What you are asked to do:
A faithful copy of every entry, with the pictures removed, is what is needed here.

━━━ Materials provided ━━━

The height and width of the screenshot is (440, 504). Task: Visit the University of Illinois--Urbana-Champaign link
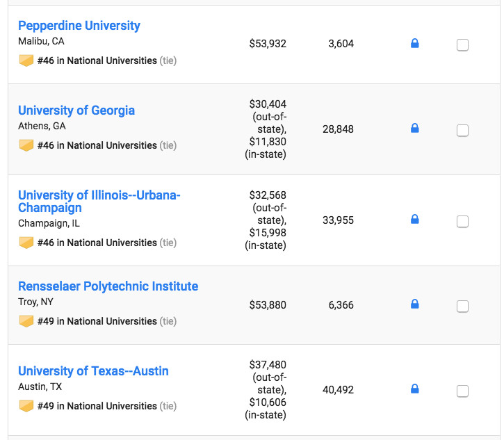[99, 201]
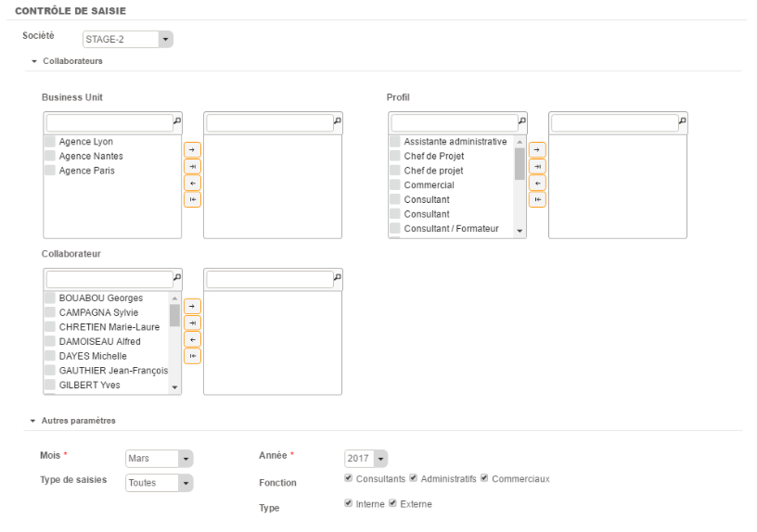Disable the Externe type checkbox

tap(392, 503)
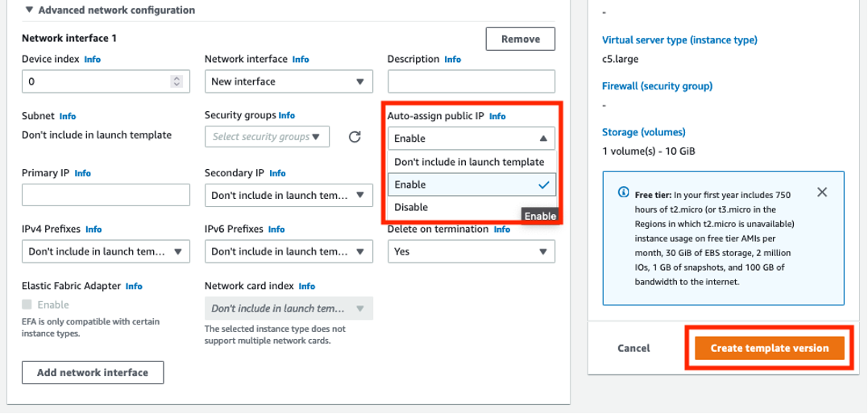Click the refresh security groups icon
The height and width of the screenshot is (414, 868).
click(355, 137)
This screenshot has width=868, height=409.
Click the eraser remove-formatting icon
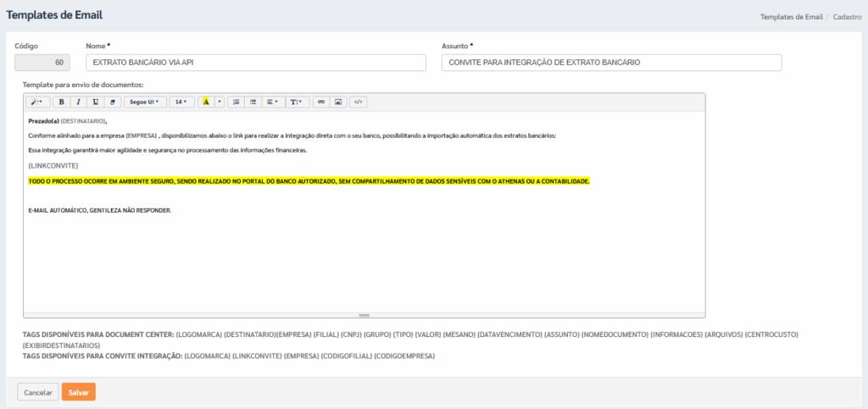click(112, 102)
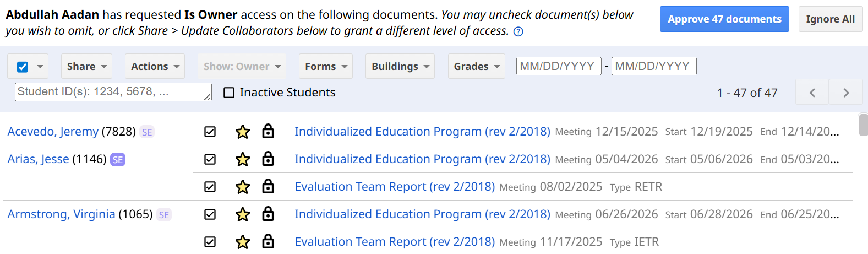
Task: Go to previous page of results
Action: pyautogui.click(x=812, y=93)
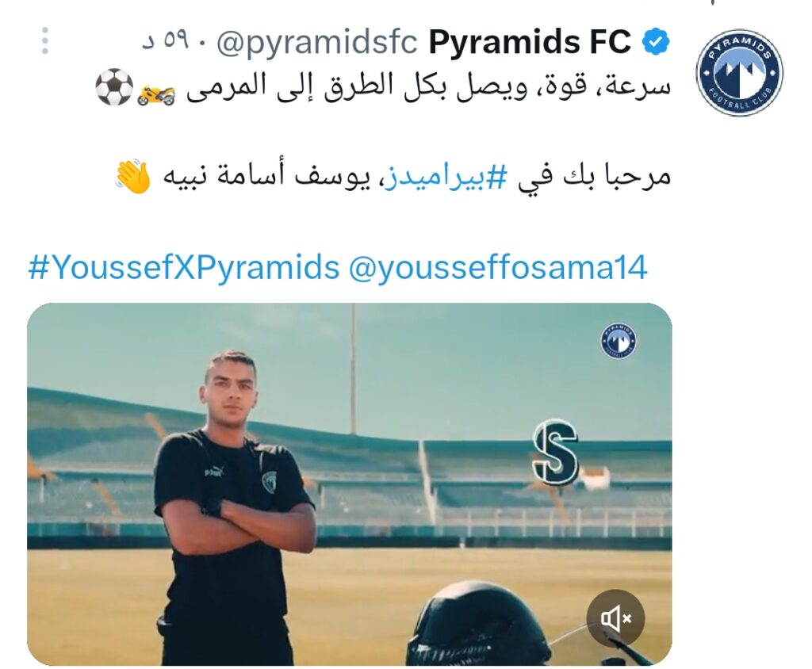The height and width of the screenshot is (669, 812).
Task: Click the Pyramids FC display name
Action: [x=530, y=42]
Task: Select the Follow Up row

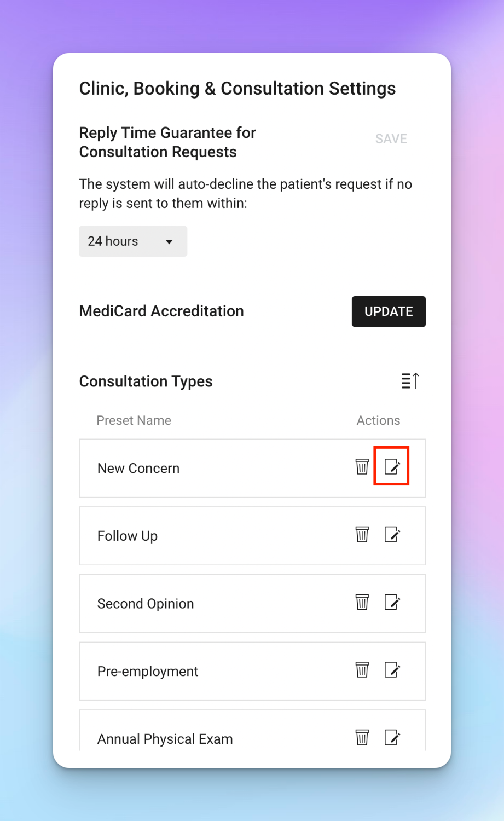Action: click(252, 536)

━━━

Expected answer:
The height and width of the screenshot is (440, 504). Task: Visit the University of Illinois--Urbana-Champaign link
[99, 201]
Disable the Externe type checkbox

tap(392, 503)
Click the refresh security groups icon
The height and width of the screenshot is (414, 868).
click(355, 137)
This screenshot has width=868, height=409.
Click the eraser remove-formatting icon
click(112, 102)
Task: Go to previous page of results
Action: pyautogui.click(x=812, y=93)
The height and width of the screenshot is (669, 812).
Task: Click the Pyramids FC display name
Action: [x=530, y=42]
Task: Select the Follow Up row

Action: click(252, 536)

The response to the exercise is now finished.